## Task
Copy everything from the start of the material down to the line that contains "column-header: 采购组织 is", replacing "screenshot" with "image" and keeping the rest unchanged. Leave the pictures out of your copy.

=====

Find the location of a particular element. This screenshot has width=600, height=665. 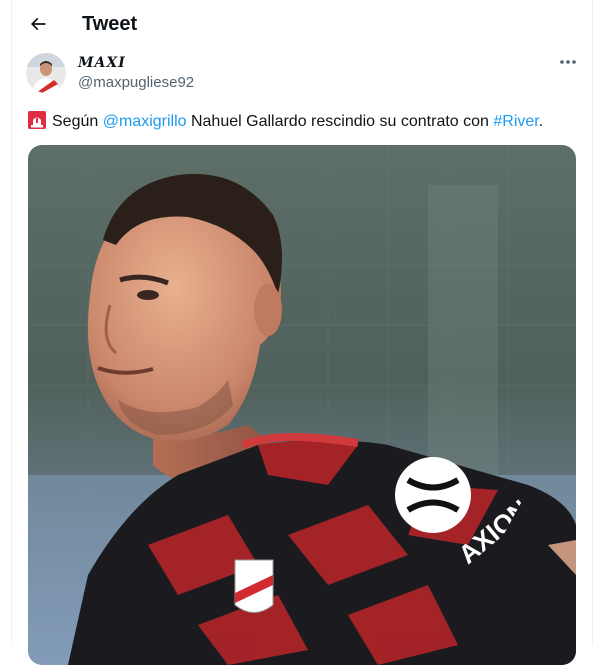

avatar is located at coordinates (46, 73).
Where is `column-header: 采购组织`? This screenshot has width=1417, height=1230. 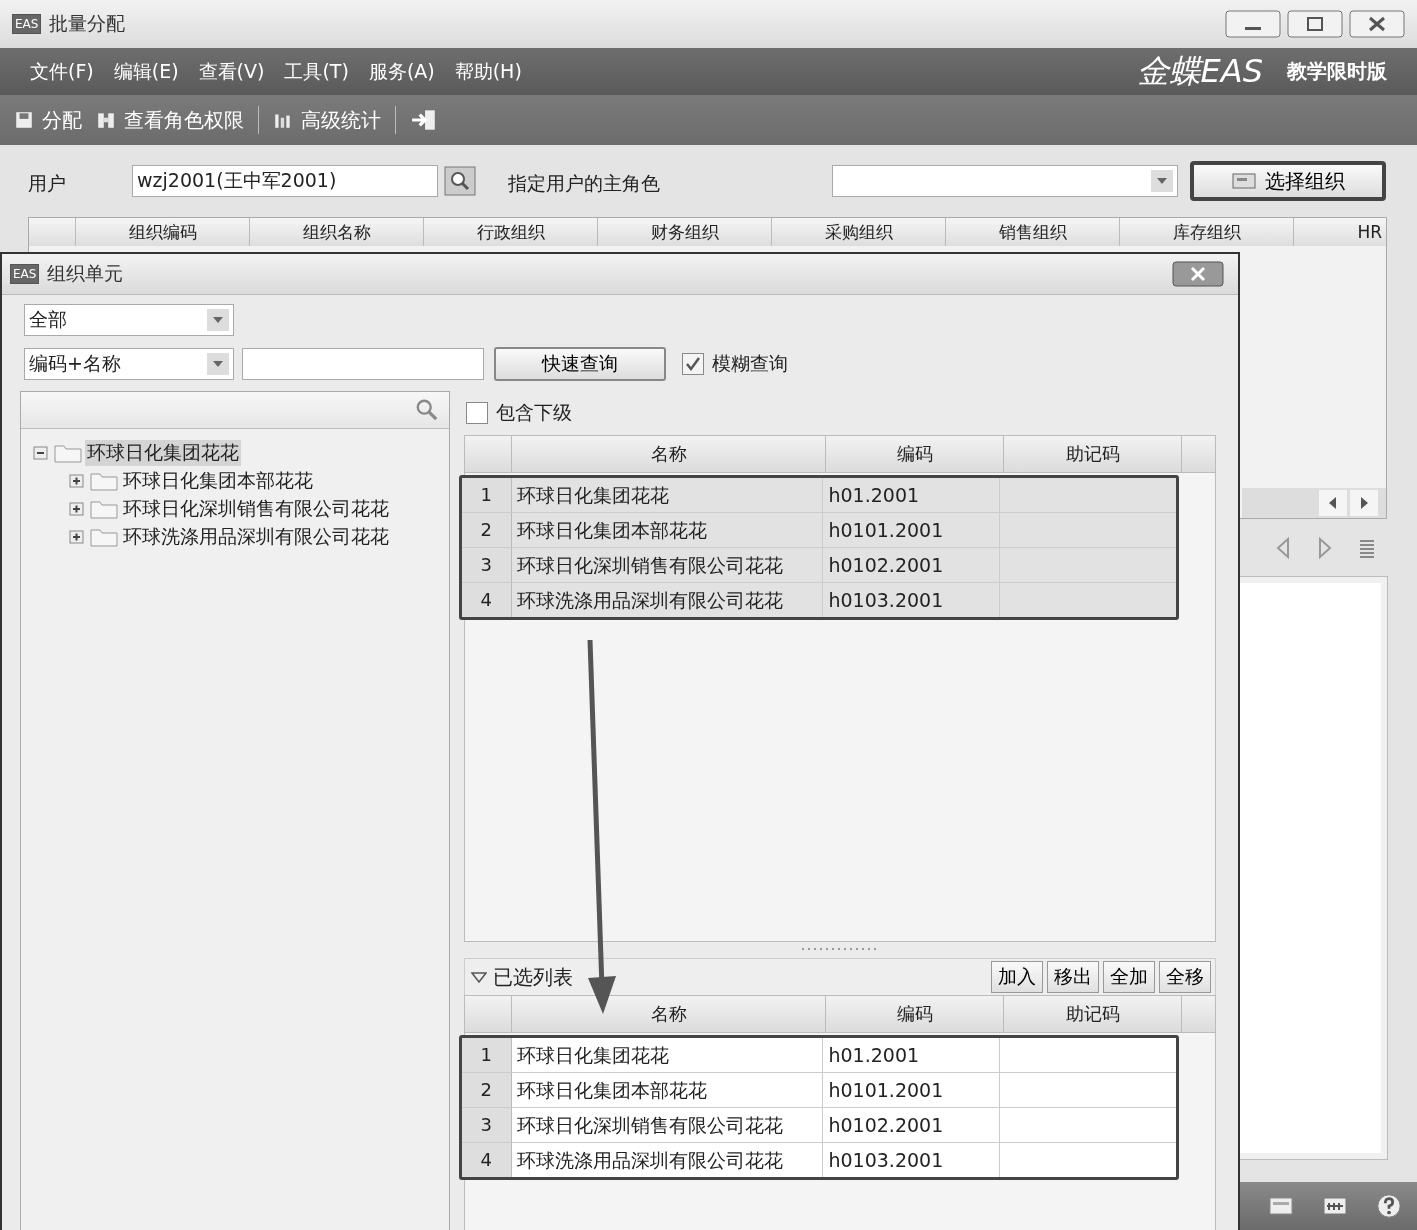
column-header: 采购组织 is located at coordinates (859, 232).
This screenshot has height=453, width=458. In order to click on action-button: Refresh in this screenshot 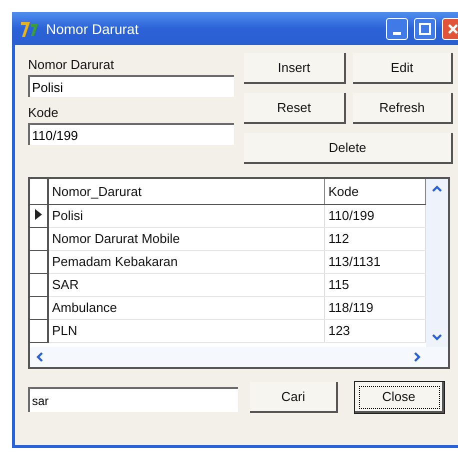, I will do `click(403, 108)`.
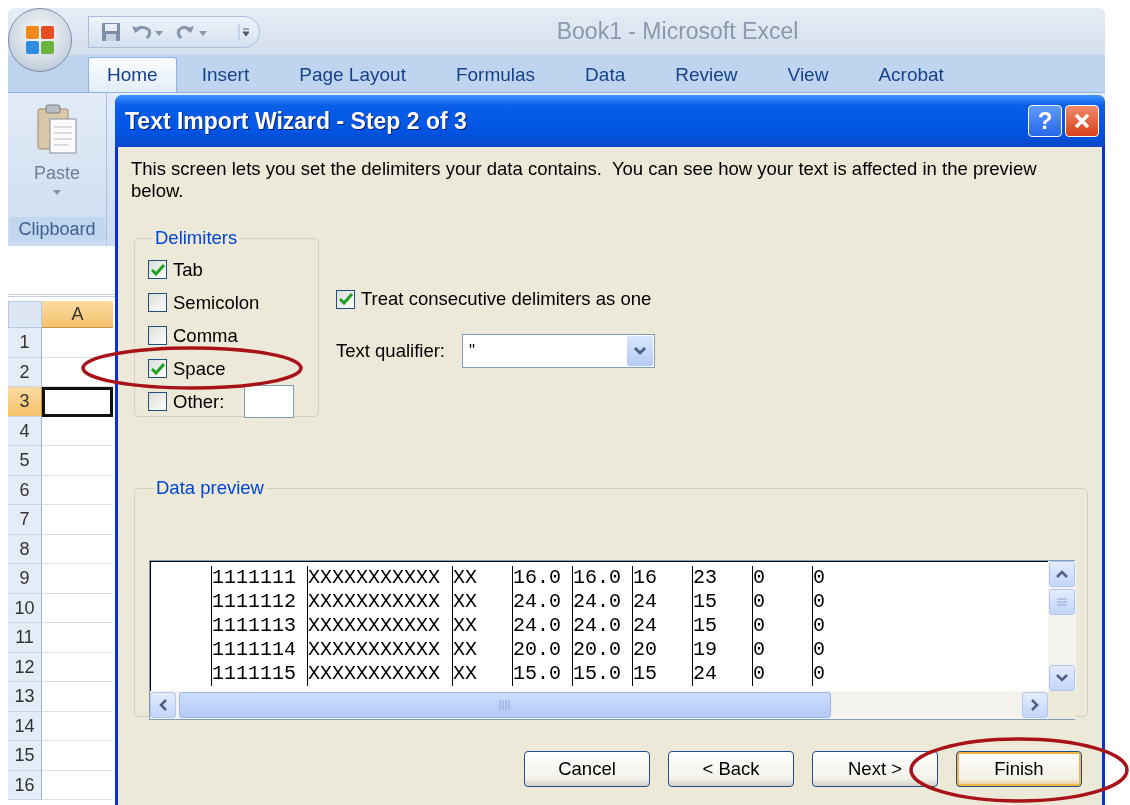 The height and width of the screenshot is (805, 1130). I want to click on dialog-button: < Back, so click(731, 769).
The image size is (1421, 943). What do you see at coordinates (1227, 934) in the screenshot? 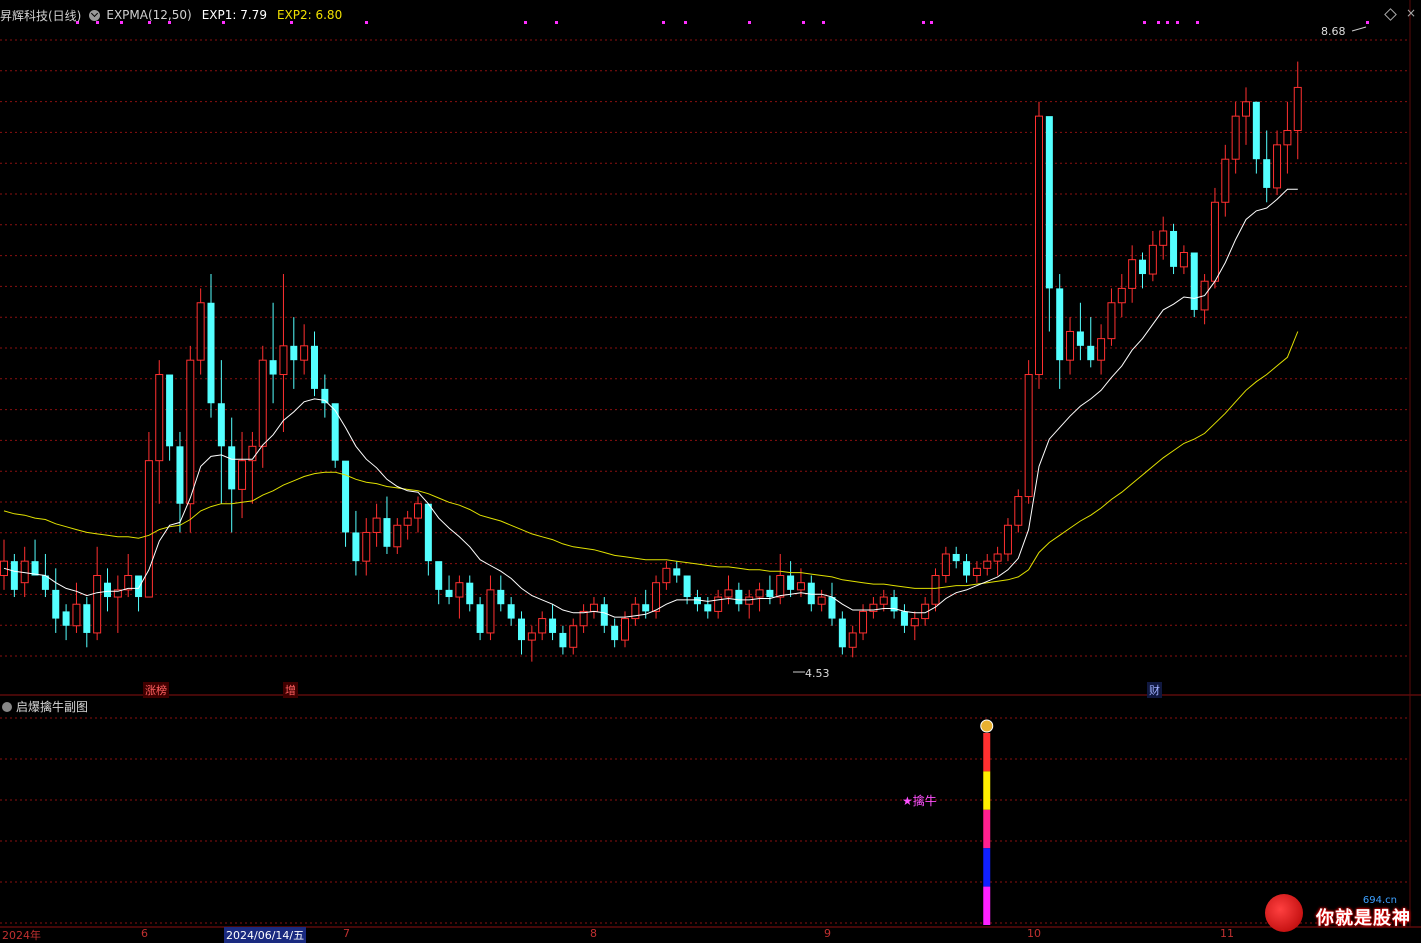
I see `x-axis-label: 11` at bounding box center [1227, 934].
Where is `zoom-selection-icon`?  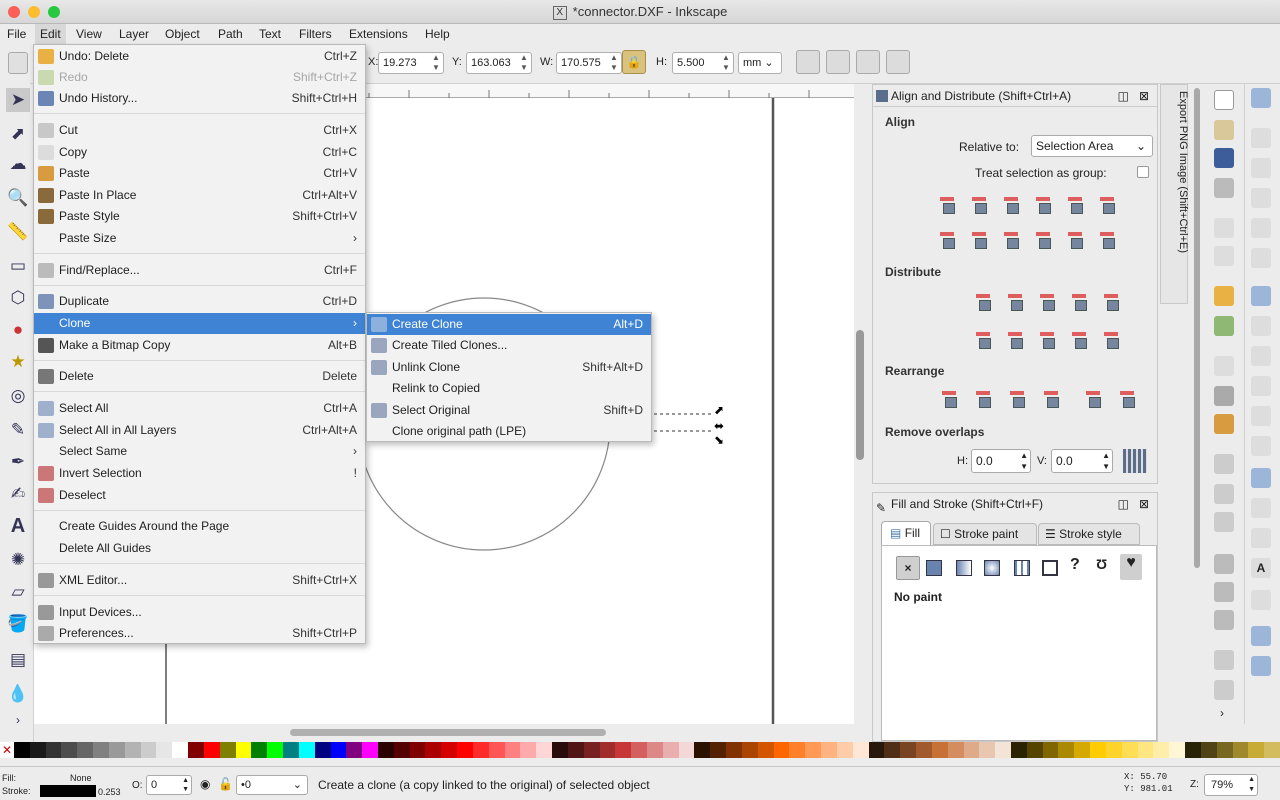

=====

## Answer to this exercise
Find the location of a particular element. This image has width=600, height=665. 

avatar is located at coordinates (46, 73).
Where is `column-header: 采购组织`? This image has width=1417, height=1230. 
column-header: 采购组织 is located at coordinates (859, 232).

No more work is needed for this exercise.